Mathematics Subject Classification

Primary 55R40 11M32 Secondary 57R20 

1 Introduction

The Hirzebruch L-polynomials are certain polynomials with rational coefficients,
$$\begin{aligned} \mathsf L_1&= \frac{1}{3} \mathsf {p}_1, \\ \mathsf L_2&= \frac{1}{45} \big ( 7\mathsf {p}_2 -\mathsf {p}_1^2 \big ), \\ \mathsf L_3&= \frac{1}{945} \big ( 62 \mathsf {p}_3 -13\mathsf {p}_2\mathsf {p}_1 +2\mathsf {p}_1^3 \big ), \\ \vdots \end{aligned}$$
featured in the Hirzebruch signature theorem, which expresses the signature \(\sigma (M)\) of a smooth compact oriented manifold \(M^{4k}\) as
$$\begin{aligned} \sigma (M) = \langle \mathsf L_k, [M] \rangle , \end{aligned}$$
where \(\mathsf {p}_i\) are taken to be the Pontryagin classes of the tangent bundle of M, see [3, Theorem 8.2.2] or [5, Theorem 19.4]. The kth polynomial has the form
$$\begin{aligned} \mathsf L_k = \mathsf L_k(\mathsf {p}_1,\ldots ,\mathsf {p}_k) = \sum h_{j_1,\ldots ,j_r} \mathsf {p}_{j_1}\cdots \mathsf {p}_{j_r}, \end{aligned}$$
where the sum is over all partitions \((j_1,\ldots ,j_r)\) of k, i.e., sequences of integers \(j_1\ge \cdots \ge j_r \ge 1\) such that \(j_1+\cdots + j_r =k\).
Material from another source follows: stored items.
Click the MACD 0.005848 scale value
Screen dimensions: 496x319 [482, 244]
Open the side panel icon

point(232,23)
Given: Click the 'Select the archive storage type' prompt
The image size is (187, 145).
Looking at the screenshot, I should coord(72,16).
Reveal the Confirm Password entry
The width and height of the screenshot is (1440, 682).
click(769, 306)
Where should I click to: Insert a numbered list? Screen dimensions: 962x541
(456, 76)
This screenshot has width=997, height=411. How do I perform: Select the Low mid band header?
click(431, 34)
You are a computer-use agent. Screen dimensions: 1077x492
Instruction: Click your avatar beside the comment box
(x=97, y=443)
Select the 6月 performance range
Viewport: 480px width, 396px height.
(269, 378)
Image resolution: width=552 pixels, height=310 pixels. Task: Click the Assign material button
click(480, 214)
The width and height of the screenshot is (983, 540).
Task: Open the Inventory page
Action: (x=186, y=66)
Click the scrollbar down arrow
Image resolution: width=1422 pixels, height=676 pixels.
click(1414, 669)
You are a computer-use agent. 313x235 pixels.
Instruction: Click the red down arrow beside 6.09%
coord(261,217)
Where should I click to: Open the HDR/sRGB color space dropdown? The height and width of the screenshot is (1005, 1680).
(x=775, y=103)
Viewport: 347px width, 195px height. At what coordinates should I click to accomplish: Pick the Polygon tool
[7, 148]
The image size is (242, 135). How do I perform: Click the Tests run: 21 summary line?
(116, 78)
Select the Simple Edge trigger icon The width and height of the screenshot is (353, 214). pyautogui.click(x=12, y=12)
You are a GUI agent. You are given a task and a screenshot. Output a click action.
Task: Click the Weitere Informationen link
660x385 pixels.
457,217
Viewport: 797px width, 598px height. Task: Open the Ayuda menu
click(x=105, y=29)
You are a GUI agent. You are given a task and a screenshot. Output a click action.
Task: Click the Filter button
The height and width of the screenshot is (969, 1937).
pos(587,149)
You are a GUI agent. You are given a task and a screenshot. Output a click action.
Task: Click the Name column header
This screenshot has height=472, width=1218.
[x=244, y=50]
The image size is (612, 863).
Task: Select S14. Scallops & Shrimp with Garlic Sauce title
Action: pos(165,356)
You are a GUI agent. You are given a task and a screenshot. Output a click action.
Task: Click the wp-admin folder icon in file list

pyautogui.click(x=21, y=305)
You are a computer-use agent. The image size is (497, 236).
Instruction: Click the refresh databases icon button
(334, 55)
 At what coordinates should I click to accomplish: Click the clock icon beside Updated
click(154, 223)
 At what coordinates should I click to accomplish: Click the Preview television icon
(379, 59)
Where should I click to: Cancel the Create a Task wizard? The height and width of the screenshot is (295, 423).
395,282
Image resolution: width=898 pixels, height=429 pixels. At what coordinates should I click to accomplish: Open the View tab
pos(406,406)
The purpose of this note is to establish certain properties of the coefficients \(h_{j_1,\ldots ,j_r}\).
For real numbers \(s_1,\ldots ,s_r>1\), we define the series
$$\begin{aligned} T(s_1,\ldots ,s_r) = \sum _{n_1\ge _2 \cdots \ge _2 n_r\ge 1} \frac{(-1)^{n_1+\cdots + n_r}}{n_1^{s_1}\cdots n_r^{s_r}}, \end{aligned}$$
where \(n\ge _2 m\) means “\(n\ge m\) with equality only if n is even”. Define the symmetrization of this series by
$$\begin{aligned} T^\Sigma (s_1,\ldots , s_r) = \sum _{\sigma \in \Sigma _r} T(s_{\sigma _1},\ldots ,s_{\sigma _r}), \end{aligned}$$
where \(\Sigma _r\) is the symmetric group.

Theorem 1

The coefficients of the Hirzebruch L-polynomials are given by
$$\begin{aligned} h_{j_1,\ldots ,j_r} = \frac{(-1)^r}{\alpha _1!\cdots \alpha _k!} \frac{2^{2k}}{\pi ^{2k}} T^\Sigma (2j_1,\ldots ,2 j_r), \end{aligned}$$
where \(\alpha _\ell \) counts how many of \(j_1,\ldots ,j_r\) are equal to \(\ell \).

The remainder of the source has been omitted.